Task requirements: Substitute "timeline marker" for "time axis label" in the items starting with the line containing "Viewport: 500px width, 375px height." and going on through the line containing "Action: click(x=324, y=590)", and give those lines again with nothing else changed.

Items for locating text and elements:
•••••

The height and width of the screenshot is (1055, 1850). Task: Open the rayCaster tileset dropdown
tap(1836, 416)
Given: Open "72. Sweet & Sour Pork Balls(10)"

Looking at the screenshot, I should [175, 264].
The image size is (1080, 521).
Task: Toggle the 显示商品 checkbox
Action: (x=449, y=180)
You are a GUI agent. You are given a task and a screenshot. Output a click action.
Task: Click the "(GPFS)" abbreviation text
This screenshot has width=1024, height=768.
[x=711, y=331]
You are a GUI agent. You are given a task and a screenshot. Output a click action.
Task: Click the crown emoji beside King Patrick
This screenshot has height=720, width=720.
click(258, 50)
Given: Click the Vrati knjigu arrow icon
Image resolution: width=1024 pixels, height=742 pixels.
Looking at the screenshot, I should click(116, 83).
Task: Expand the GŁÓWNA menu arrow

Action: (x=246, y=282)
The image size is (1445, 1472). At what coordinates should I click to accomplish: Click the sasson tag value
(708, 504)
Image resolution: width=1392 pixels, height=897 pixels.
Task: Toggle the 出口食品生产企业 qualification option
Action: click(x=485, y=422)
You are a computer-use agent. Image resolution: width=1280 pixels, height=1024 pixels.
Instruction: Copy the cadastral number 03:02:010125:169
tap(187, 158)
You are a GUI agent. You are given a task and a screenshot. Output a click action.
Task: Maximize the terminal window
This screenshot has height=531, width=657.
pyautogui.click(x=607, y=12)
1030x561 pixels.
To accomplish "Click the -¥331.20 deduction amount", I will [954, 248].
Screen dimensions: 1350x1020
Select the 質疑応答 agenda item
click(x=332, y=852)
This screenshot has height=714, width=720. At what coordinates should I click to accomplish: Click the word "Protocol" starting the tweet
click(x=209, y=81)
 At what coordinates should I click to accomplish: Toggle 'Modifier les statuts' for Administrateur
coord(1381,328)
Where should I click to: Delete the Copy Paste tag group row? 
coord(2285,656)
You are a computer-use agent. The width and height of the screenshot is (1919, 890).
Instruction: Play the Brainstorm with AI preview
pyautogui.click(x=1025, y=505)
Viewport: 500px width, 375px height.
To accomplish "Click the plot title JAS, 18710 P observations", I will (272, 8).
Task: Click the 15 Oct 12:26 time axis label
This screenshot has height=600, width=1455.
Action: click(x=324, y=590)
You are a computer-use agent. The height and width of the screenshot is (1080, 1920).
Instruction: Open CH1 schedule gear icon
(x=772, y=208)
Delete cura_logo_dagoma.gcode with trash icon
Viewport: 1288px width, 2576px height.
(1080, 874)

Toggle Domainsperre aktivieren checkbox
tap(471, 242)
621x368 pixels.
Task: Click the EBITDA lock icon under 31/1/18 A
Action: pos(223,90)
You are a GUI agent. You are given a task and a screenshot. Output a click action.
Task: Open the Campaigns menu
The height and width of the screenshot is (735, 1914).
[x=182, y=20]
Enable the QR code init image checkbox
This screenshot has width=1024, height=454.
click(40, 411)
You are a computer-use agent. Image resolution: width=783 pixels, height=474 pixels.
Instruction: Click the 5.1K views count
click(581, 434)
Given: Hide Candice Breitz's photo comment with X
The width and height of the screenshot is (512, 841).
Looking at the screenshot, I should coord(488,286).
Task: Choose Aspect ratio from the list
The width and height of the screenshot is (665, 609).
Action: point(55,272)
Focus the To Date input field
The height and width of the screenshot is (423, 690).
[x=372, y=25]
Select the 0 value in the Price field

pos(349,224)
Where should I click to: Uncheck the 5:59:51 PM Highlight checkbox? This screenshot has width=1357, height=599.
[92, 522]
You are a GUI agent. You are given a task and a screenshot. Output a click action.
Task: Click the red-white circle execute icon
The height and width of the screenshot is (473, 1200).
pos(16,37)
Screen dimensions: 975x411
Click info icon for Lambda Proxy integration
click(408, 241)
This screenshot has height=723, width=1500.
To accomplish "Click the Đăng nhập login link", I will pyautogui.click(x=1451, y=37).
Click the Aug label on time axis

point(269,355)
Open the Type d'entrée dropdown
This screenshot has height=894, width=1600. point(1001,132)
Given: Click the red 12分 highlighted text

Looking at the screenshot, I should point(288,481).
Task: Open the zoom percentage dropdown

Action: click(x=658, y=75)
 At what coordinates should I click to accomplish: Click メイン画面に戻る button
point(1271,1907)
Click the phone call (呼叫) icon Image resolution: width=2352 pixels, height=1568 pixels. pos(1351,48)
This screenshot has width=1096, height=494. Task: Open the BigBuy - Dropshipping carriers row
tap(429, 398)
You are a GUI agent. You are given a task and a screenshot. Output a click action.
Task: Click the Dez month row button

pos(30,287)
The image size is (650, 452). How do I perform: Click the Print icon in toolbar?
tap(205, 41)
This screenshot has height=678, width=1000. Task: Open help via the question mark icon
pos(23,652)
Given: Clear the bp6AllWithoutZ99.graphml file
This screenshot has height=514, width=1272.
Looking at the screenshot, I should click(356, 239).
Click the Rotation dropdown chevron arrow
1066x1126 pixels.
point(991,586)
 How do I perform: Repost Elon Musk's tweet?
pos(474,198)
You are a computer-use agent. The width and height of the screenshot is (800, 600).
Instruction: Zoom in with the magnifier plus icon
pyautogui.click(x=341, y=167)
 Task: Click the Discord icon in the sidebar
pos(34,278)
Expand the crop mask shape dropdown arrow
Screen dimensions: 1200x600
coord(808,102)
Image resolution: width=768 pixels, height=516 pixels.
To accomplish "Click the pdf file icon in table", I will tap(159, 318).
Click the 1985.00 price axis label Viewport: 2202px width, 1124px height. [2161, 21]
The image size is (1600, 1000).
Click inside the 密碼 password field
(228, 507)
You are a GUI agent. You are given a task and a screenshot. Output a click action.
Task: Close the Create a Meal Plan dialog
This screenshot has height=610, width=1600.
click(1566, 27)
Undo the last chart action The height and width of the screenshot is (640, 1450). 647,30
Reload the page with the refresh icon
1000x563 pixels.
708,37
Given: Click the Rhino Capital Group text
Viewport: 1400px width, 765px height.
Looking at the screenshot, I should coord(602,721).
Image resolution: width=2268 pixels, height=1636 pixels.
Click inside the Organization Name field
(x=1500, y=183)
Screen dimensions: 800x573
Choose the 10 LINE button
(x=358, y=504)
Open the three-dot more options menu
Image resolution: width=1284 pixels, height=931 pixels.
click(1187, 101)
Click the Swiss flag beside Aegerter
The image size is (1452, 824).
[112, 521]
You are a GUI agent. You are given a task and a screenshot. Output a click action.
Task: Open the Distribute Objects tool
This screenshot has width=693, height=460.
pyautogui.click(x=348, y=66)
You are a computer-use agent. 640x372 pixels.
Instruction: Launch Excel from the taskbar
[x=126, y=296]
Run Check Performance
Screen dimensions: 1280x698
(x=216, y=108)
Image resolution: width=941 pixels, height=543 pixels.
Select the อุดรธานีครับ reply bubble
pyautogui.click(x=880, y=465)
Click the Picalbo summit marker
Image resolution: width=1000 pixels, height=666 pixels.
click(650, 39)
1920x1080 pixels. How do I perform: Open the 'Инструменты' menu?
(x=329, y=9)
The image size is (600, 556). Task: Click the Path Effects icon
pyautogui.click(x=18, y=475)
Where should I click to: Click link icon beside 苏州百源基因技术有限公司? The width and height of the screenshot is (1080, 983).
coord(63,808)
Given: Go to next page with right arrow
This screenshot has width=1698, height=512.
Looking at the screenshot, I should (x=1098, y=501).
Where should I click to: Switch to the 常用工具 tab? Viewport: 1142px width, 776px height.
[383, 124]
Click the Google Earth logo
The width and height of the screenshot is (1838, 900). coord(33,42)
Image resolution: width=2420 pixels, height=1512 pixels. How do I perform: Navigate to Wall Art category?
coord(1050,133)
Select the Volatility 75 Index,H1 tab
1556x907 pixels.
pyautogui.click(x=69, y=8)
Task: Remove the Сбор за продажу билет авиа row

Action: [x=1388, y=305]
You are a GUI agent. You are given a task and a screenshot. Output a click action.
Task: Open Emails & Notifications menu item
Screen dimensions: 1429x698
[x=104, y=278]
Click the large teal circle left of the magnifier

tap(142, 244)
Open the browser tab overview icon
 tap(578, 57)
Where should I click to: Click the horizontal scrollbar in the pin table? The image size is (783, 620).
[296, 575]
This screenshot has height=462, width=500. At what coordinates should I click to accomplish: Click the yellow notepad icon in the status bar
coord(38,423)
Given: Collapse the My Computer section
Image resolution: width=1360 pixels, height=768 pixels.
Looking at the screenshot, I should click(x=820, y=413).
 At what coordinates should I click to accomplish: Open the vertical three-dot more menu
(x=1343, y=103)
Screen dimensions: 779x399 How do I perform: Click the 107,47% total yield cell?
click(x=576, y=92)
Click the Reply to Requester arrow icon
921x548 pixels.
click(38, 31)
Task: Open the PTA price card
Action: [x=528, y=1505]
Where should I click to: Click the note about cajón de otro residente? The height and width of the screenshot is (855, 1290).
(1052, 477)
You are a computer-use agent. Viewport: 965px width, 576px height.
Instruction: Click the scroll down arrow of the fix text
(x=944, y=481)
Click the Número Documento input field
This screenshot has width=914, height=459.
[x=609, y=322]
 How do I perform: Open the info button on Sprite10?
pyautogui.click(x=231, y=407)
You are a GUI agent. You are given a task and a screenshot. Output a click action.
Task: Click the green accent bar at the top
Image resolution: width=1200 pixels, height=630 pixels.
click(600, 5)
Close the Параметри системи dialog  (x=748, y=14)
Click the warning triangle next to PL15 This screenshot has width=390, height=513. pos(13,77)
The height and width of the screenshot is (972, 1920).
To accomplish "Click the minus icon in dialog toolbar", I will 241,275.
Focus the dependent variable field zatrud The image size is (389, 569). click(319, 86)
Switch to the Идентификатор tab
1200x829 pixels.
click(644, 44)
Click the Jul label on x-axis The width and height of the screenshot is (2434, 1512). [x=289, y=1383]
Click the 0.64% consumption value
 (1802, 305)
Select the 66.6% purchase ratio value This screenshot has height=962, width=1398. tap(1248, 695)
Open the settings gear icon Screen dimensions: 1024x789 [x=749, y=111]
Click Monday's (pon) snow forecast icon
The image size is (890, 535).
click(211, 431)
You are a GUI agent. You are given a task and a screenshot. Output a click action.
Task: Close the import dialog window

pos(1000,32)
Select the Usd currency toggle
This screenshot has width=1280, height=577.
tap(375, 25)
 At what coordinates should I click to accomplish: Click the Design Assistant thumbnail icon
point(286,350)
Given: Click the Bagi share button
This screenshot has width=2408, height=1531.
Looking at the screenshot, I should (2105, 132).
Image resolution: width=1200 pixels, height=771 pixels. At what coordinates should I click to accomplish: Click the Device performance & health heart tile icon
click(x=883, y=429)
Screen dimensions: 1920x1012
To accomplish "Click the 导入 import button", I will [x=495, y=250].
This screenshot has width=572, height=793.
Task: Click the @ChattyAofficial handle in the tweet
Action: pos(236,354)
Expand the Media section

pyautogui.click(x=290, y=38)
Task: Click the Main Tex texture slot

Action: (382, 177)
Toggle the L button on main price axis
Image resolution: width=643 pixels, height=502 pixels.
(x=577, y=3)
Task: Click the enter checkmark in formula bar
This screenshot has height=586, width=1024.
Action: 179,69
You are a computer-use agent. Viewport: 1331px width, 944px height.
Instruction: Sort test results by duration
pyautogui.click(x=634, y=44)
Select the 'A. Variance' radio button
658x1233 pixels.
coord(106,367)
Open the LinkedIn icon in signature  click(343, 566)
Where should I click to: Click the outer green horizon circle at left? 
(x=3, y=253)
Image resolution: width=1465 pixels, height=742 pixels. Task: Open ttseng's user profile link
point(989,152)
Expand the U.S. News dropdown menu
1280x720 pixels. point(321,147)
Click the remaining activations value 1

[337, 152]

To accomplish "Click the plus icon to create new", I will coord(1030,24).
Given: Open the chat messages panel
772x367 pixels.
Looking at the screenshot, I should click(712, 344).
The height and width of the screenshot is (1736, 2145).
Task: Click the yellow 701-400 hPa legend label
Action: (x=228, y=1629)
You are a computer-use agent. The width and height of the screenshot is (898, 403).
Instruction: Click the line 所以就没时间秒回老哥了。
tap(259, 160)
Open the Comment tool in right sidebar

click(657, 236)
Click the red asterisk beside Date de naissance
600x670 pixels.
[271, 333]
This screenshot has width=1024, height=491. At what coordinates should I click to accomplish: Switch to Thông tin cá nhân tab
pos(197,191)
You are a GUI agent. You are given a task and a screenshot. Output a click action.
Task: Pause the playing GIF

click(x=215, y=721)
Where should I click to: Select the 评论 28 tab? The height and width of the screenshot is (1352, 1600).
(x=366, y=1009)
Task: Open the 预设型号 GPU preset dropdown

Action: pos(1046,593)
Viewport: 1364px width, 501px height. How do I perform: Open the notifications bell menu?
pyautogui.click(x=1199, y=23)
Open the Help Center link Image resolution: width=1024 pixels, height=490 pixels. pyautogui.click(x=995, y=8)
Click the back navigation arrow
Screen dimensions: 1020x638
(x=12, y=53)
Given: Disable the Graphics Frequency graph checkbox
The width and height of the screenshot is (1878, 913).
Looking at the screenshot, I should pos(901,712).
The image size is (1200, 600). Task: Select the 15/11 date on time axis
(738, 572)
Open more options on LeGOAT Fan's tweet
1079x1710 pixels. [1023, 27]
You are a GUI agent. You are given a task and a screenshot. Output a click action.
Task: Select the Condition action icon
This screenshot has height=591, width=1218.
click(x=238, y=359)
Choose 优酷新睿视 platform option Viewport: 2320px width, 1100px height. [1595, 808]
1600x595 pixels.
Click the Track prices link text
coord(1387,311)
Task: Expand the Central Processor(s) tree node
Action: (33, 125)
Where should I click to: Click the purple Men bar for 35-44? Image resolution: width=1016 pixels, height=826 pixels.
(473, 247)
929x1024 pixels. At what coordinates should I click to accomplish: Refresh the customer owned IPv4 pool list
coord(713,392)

•••••

Problem solution:
Viewport: 500px width, 375px height.
To accomplish "Click the plot title JAS, 18710 P observations", I will (272, 8).
Task: Click the 15 Oct 12:26 timeline marker
This screenshot has height=600, width=1455.
Action: click(x=324, y=590)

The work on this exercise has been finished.